> What the exercise asks: No pictures go into the copy. Write out exactly the lines below from the one containing "Task: Delete the" through the one containing "You are a computer-use agent.".

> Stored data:
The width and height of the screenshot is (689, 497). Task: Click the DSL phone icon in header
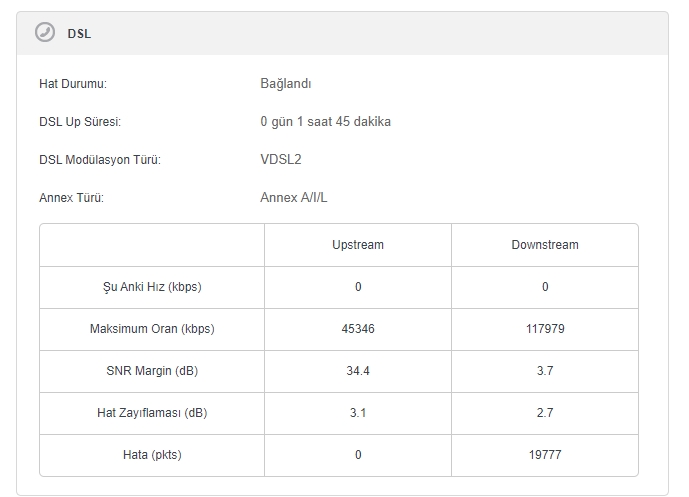(x=45, y=33)
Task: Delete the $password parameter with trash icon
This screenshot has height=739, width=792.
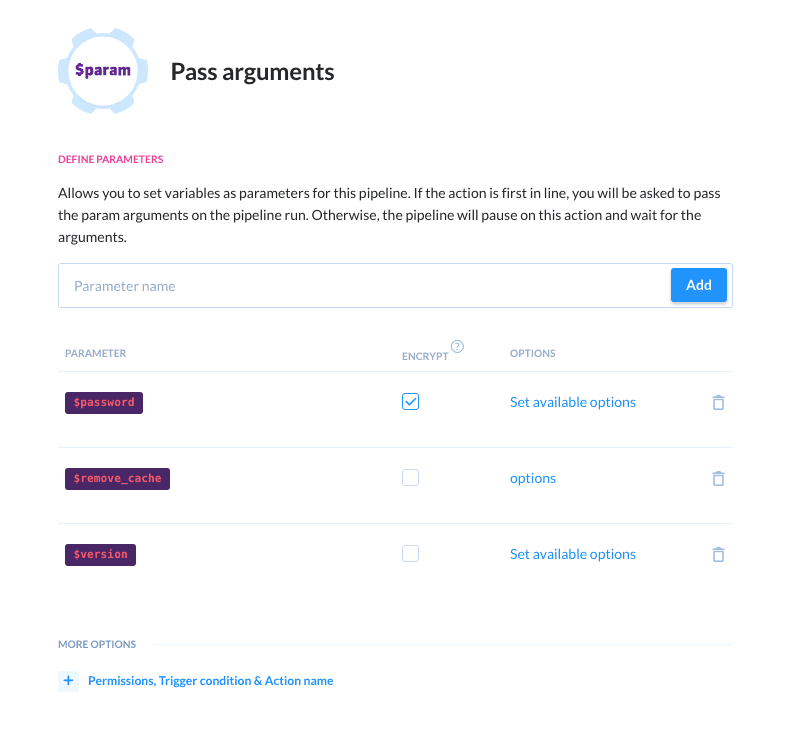Action: point(717,402)
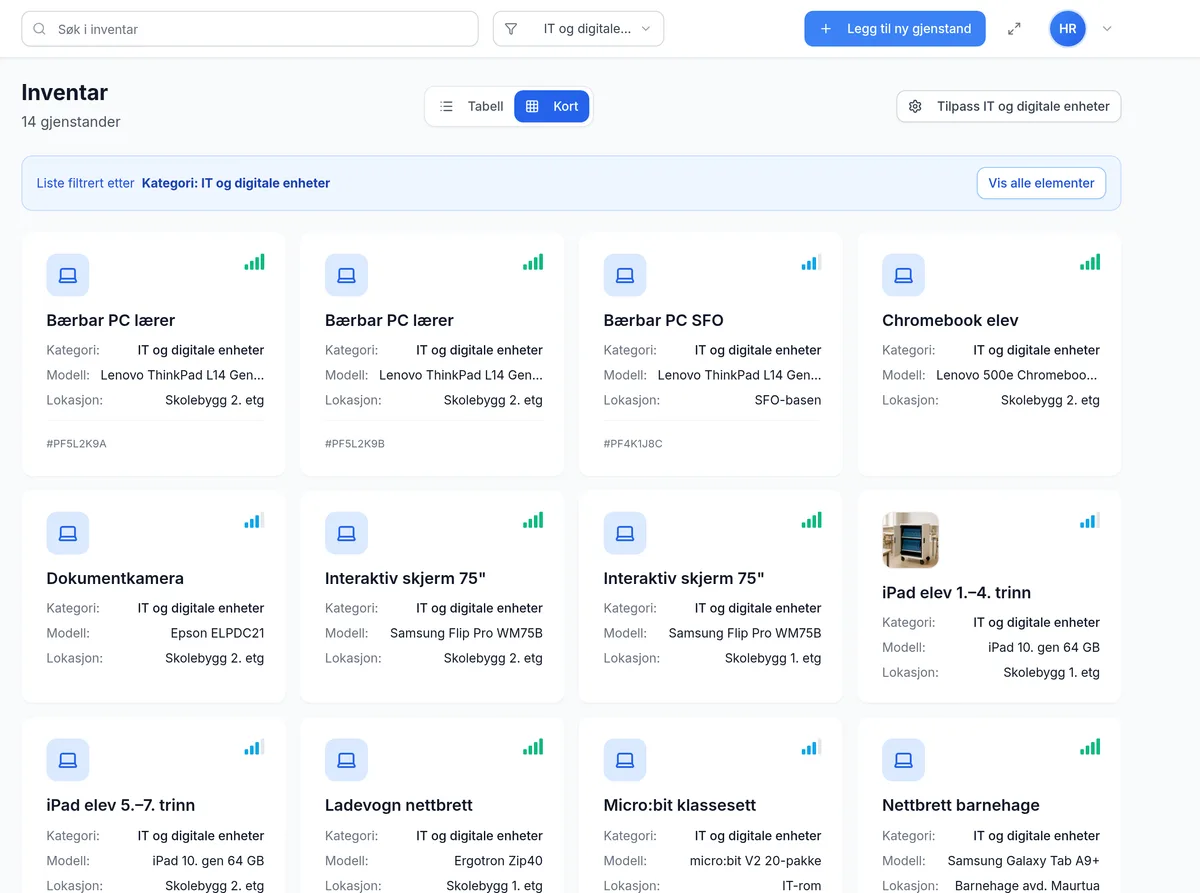The width and height of the screenshot is (1200, 893).
Task: Click Legg til ny gjenstand button
Action: [895, 29]
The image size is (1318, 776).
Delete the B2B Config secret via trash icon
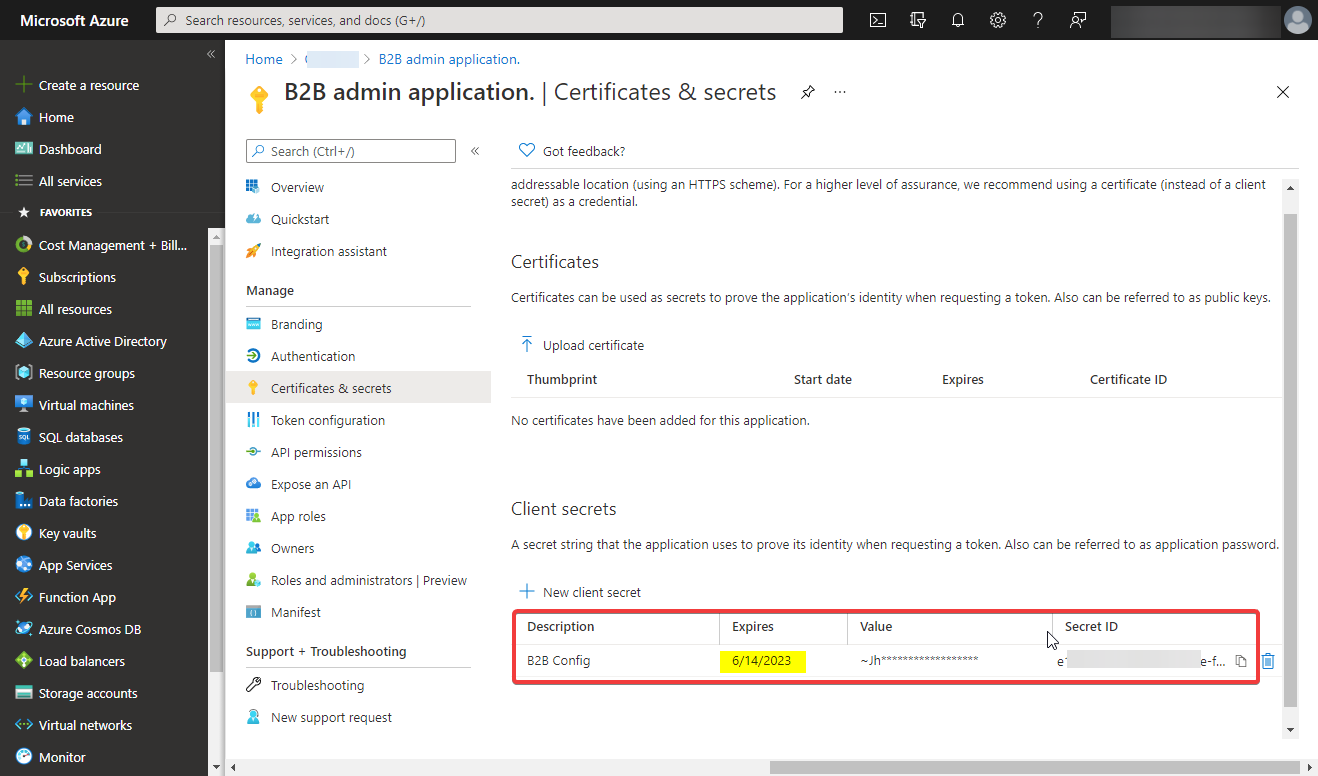[1267, 660]
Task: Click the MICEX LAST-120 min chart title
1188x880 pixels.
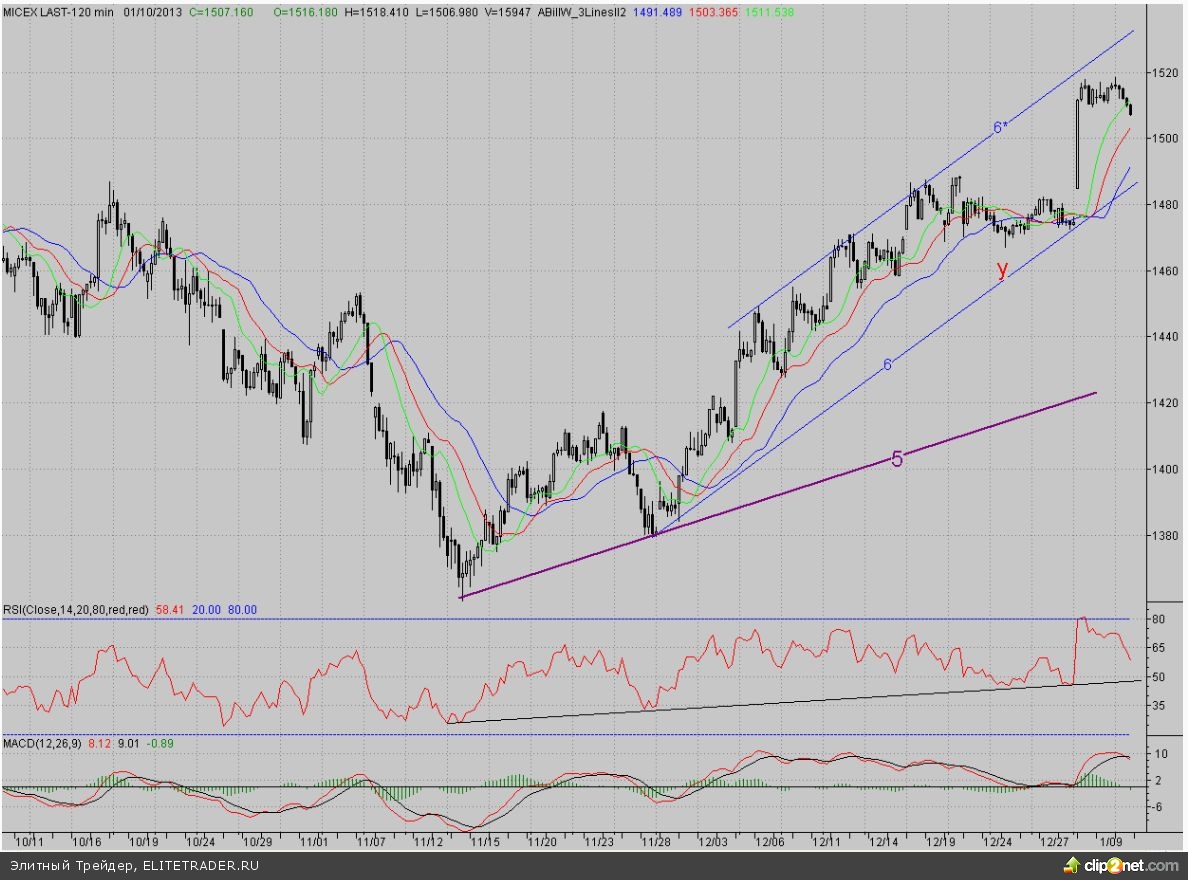Action: pos(60,11)
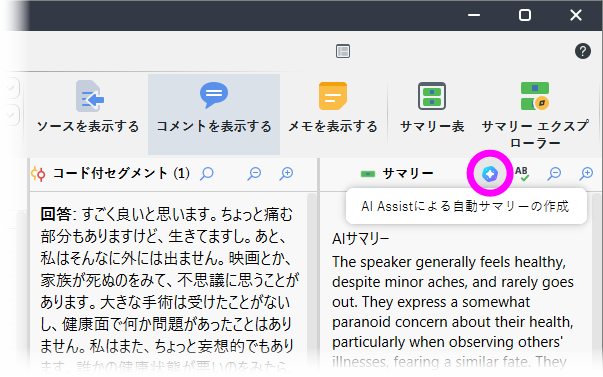The image size is (603, 377).
Task: Zoom out in the サマリー pane
Action: 554,173
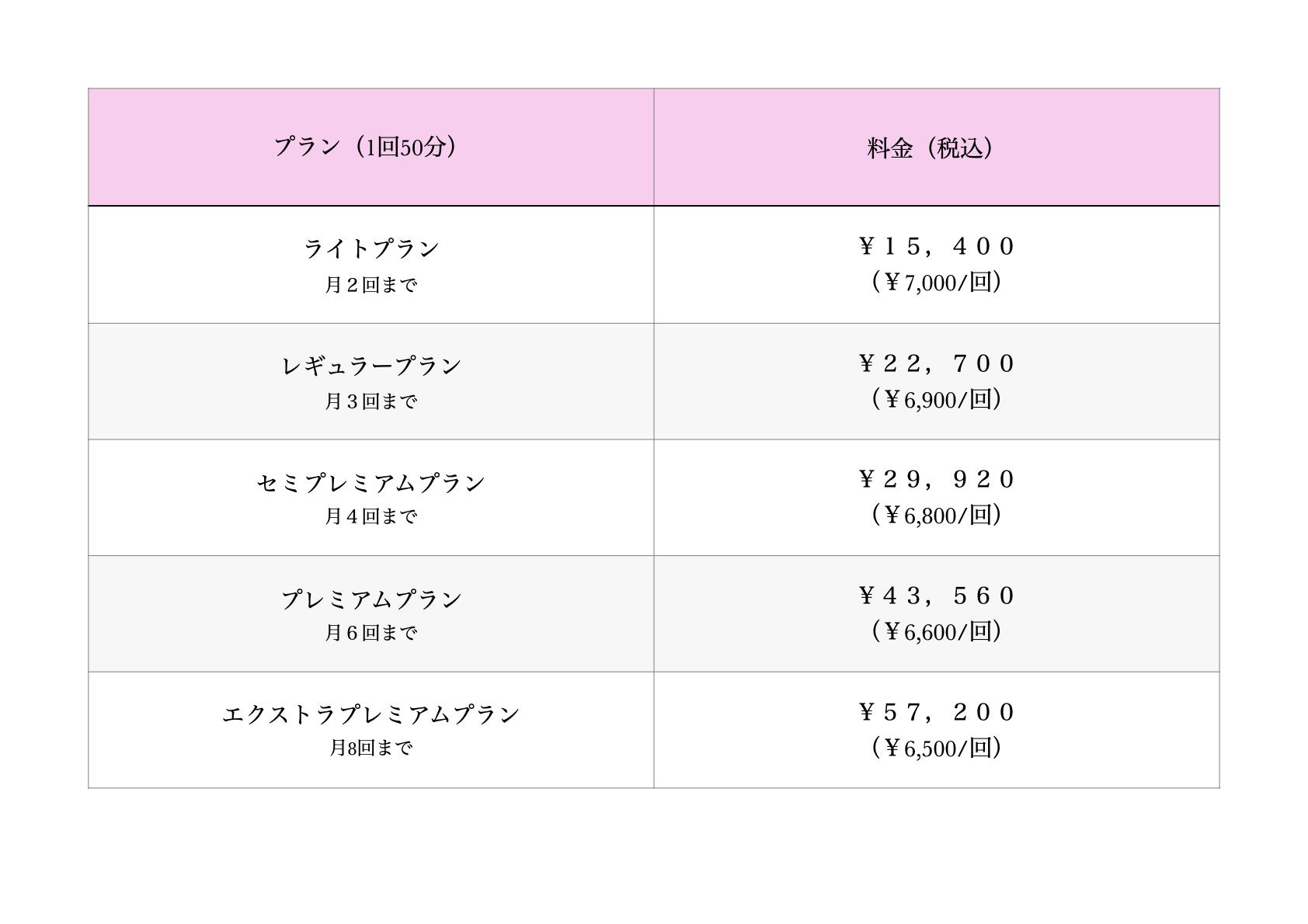This screenshot has height=924, width=1308.
Task: Select the ¥57,200 price
Action: [936, 712]
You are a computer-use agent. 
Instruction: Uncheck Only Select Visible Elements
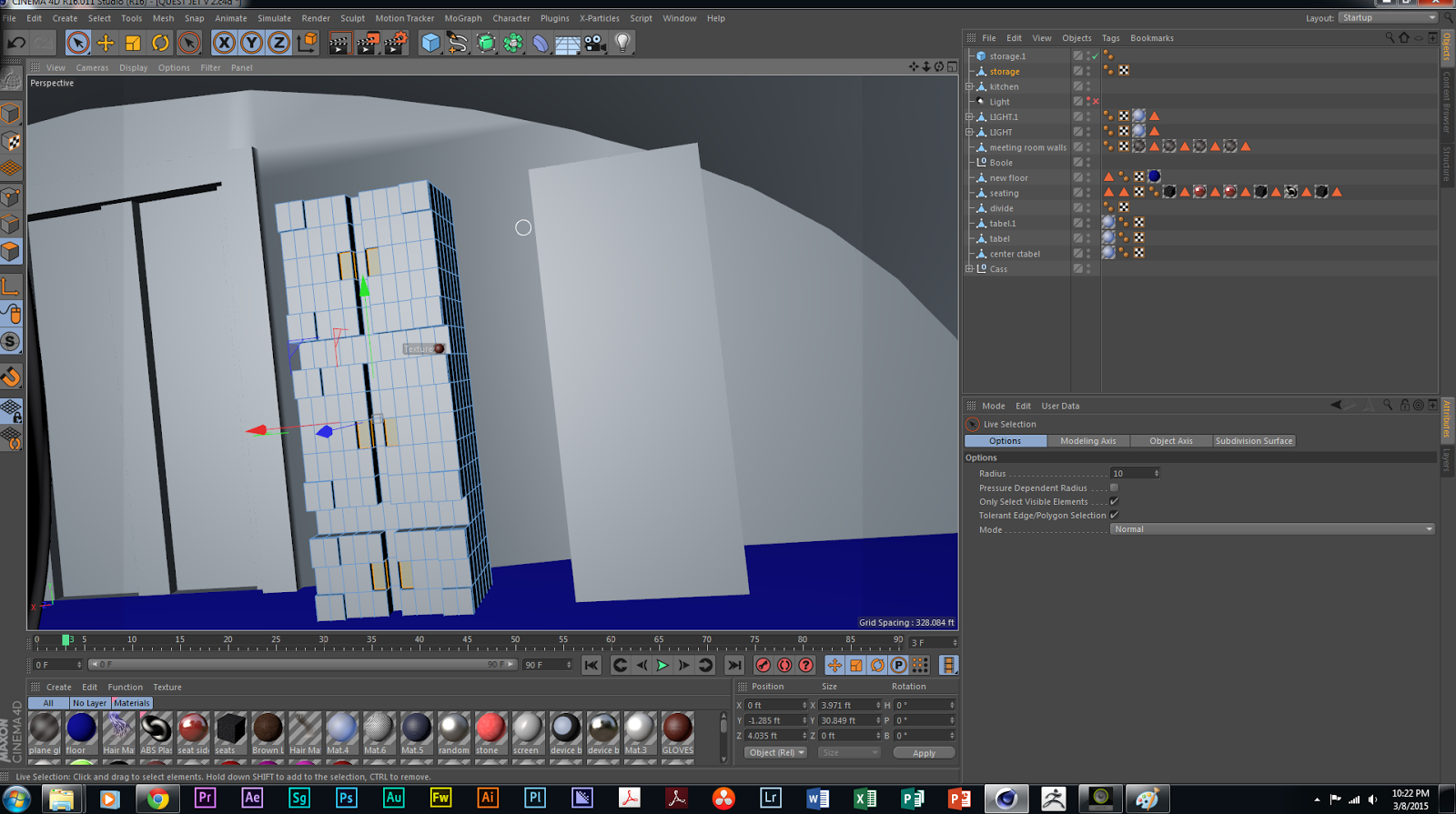(1114, 501)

> Exercise output:
Task: Delete the $password parameter with trash icon
This screenshot has height=739, width=792.
Action: point(717,402)
The width and height of the screenshot is (1200, 893).
Task: Click Legg til ny gjenstand button
Action: [895, 29]
The image size is (1318, 776).
Delete the B2B Config secret via trash icon
[1267, 660]
Task: Click the MICEX LAST-120 min chart title
1188x880 pixels.
Action: pos(60,11)
The image size is (603, 377).
Task: Zoom out in the サマリー pane
Action: 554,173
This screenshot has height=924, width=1308.
Task: Select the ¥57,200 price
Action: [936, 712]
You are a computer-use agent. 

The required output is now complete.